··· Texto del ejercicio ···
Es decir, parece haber cierta dificultad para pedir perdón a los pueblos indígenas desde la Iglesia católica. Por un lado se reconocen las atrocidades cometidas, pero no se deja de argumentar que, a pesar de ello, hay una verdad, riqueza y gracia, que entró a los pueblos en medio de aquel yugo y vasallaje.
Hay otra razón, explicada por la Comisión Teológica Internacional en su documento ‘Memoria y reconciliación. La Iglesia y las culpas del pasado’ también del 2000: “La simple admisión de culpas cometidas por los hijos de la Iglesia puede asumir el significado de una cesión ante las acusaciones de quien es -por prejuicios- hostil a ella”.
Hay mucho de razón en esto último. Sólo un necio no apreciaría algunos de los nobles testimonios, la riqueza cultural o la transformación social que germinaron para el bien común durante la evangelización de los pueblos nativos; y sólo un ciego no reconocería las múltiples agresiones que suelen vivir los cristianos y los creyentes muy particularmente en el último siglo; ya sea desde sistemas ideológicos absolutistas o desde el mundano relativismo. Agresiones, por cierto, que ahora se alimentan del rencor y del resentimiento contra la cristiandad por los ominosos actos de creyentes e instituciones religiosas del pasado.
Debemos decir una cruda verdad: Hay grupos ideológicos sumamente interesados en que las víctimas permanezcan atadas y prisioneras de su rencor. Sin embargo, como apuntó el filósofo Max Scheler, no se puede ser siempre víctima del rencor: “Una persona resentida se intoxica a sí misma, queda atrapada en el pasado. El resentimiento hace que las heridas se infecten en nuestro interior; en consecuencia, uno no está a gusto, ni en su propia piel ni en ningún lugar”.
··· Datos proporcionados ···
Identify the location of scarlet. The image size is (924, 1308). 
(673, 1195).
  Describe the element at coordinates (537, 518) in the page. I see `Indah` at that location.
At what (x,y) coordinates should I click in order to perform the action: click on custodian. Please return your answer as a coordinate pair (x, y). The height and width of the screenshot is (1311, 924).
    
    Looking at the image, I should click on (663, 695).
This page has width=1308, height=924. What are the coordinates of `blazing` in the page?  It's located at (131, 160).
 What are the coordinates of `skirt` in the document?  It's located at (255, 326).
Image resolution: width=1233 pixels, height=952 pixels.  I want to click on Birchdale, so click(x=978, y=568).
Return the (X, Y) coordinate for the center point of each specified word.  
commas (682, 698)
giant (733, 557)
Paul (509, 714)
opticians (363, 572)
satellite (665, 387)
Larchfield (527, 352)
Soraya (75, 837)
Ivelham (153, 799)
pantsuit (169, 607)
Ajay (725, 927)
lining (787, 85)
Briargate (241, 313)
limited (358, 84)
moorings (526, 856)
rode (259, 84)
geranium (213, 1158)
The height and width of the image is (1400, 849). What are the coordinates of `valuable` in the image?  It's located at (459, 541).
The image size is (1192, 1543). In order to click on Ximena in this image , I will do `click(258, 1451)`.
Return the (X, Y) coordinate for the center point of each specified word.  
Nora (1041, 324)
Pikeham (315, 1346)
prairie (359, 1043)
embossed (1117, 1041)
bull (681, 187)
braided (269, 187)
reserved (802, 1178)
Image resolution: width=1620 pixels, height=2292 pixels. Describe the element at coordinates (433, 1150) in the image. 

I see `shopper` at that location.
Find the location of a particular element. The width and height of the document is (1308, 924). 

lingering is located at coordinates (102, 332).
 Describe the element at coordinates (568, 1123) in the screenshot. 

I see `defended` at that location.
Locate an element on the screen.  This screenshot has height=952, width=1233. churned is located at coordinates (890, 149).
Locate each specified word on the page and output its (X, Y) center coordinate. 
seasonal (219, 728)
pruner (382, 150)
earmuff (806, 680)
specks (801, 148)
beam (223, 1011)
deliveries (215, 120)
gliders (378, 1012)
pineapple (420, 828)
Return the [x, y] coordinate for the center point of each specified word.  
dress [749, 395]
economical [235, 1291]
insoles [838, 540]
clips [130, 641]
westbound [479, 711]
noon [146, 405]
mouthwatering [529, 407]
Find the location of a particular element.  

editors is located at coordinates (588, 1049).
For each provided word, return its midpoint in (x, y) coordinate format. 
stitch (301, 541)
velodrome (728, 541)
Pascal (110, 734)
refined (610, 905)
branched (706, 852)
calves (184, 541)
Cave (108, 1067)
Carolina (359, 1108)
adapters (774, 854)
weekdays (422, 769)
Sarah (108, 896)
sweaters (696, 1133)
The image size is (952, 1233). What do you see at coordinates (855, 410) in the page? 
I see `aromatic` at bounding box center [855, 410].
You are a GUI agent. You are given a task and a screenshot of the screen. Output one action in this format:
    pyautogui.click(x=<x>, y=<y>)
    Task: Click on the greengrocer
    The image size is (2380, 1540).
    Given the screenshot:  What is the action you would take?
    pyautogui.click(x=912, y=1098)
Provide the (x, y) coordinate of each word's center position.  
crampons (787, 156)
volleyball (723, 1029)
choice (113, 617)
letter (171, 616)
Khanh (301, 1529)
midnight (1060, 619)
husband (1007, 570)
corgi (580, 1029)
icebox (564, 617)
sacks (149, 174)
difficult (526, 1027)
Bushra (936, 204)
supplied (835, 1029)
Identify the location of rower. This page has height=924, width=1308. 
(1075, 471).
···
Consigna A: Reescribe el fragmento del texto del ejercicio que empieza en las palabras "Hay mucho de" y termina después de "religiosas del pasado.", cambiando "un necio" por "un insensato".
Consigna B: Según el texto del ejercicio, ¿qué filósofo afirmó que no se puede ser siempre víctima del rencor?

Respuesta A:
Hay mucho de razón en esto último. Sólo un insensato no apreciaría algunos de los nobles testimonios, la riqueza cultural o la transformación social que germinaron para el bien común durante la evangelización de los pueblos nativos; y sólo un ciego no reconocería las múltiples agresiones que suelen vivir los cristianos y los creyentes muy particularmente en el último siglo; ya sea desde sistemas ideológicos absolutistas o desde el mundano relativismo. Agresiones, por cierto, que ahora se alimentan del rencor y del resentimiento contra la cristiandad por los ominosos actos de creyentes e instituciones religiosas del pasado.

Respuesta B: Max Scheler.